- [Exercise]: Exact reproduction of all the data is required, with pictures excluded.

(Collected data entries)
____

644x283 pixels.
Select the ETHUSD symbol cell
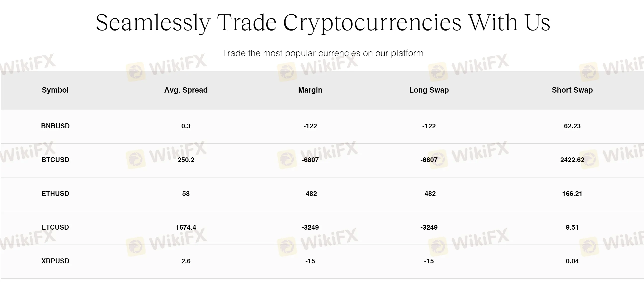55,193
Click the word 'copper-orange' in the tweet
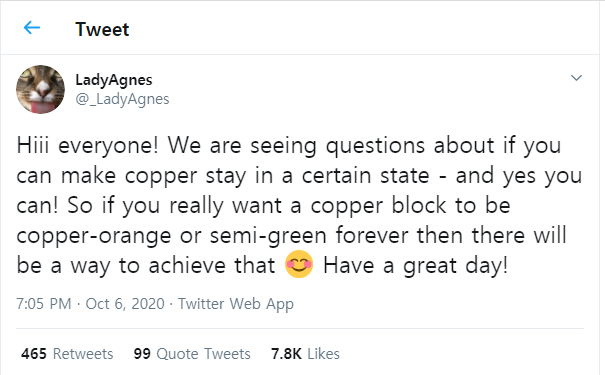The width and height of the screenshot is (605, 375). click(94, 236)
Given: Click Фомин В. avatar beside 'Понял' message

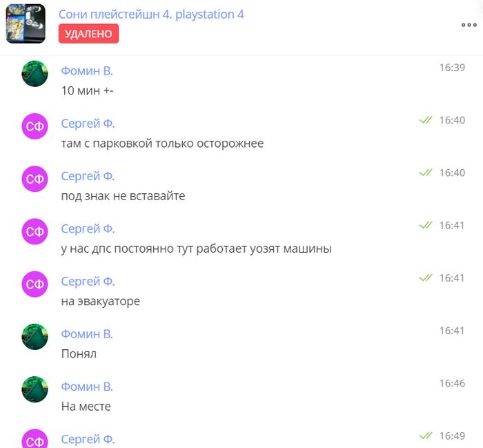Looking at the screenshot, I should (x=35, y=337).
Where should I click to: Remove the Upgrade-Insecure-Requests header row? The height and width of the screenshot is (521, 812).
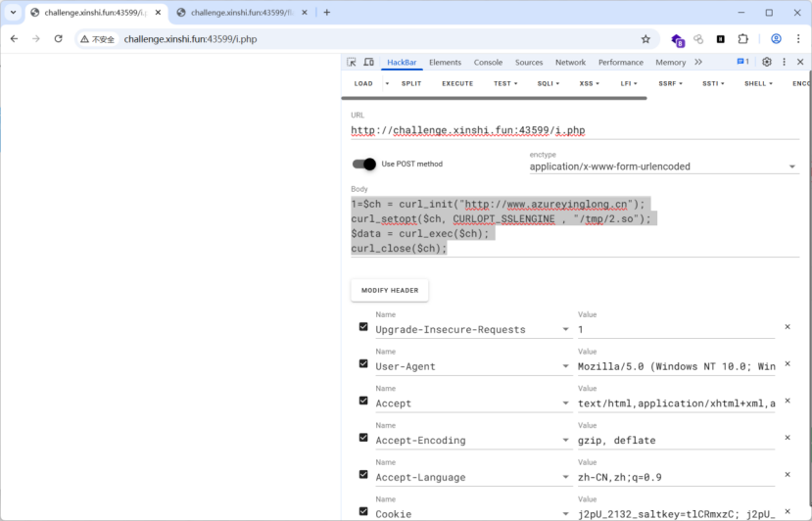pos(787,327)
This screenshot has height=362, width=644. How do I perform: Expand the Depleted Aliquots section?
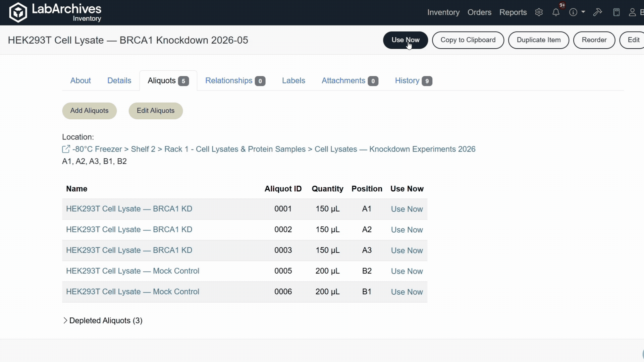pyautogui.click(x=103, y=321)

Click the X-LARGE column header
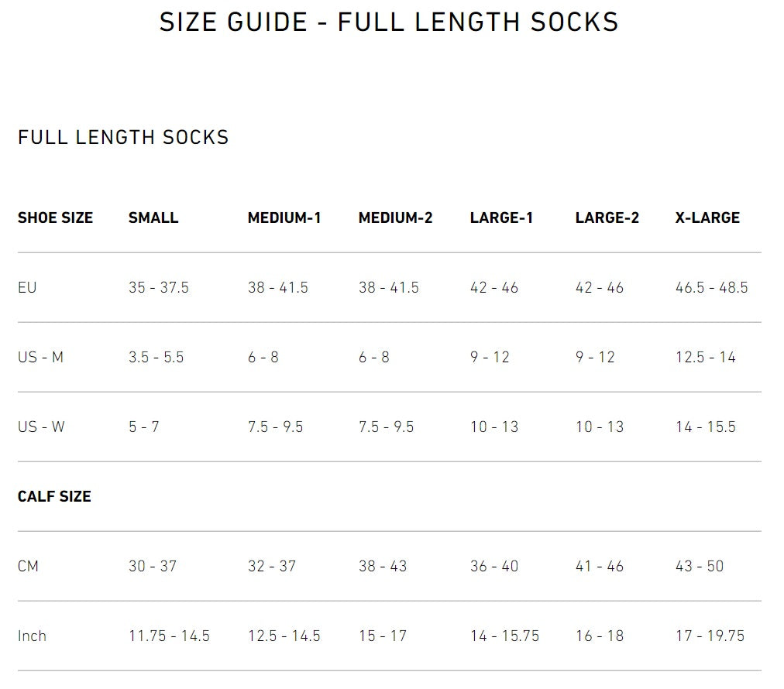pos(707,218)
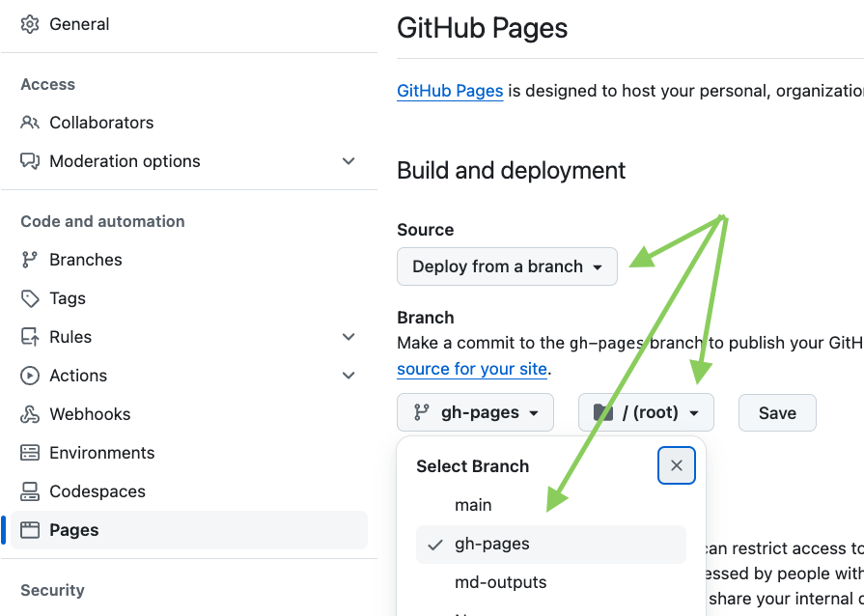Click the Save button
This screenshot has height=616, width=864.
point(777,412)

____

- [Exercise result]:
644x283 pixels.
Select the ETHUSD symbol cell
55,193
Click the word 'copper-orange' in the tweet
The width and height of the screenshot is (605, 375). click(94, 236)
Given: Click Фомин В. avatar beside 'Понял' message

Looking at the screenshot, I should (x=35, y=337).
Where should I click to: Remove the Upgrade-Insecure-Requests header row? The height and width of the screenshot is (521, 812).
pos(787,327)
This screenshot has height=362, width=644. How do I perform: Expand the Depleted Aliquots section?
pyautogui.click(x=103, y=321)

Click the X-LARGE column header
pos(707,218)
Click the Save button
This screenshot has height=616, width=864.
point(777,412)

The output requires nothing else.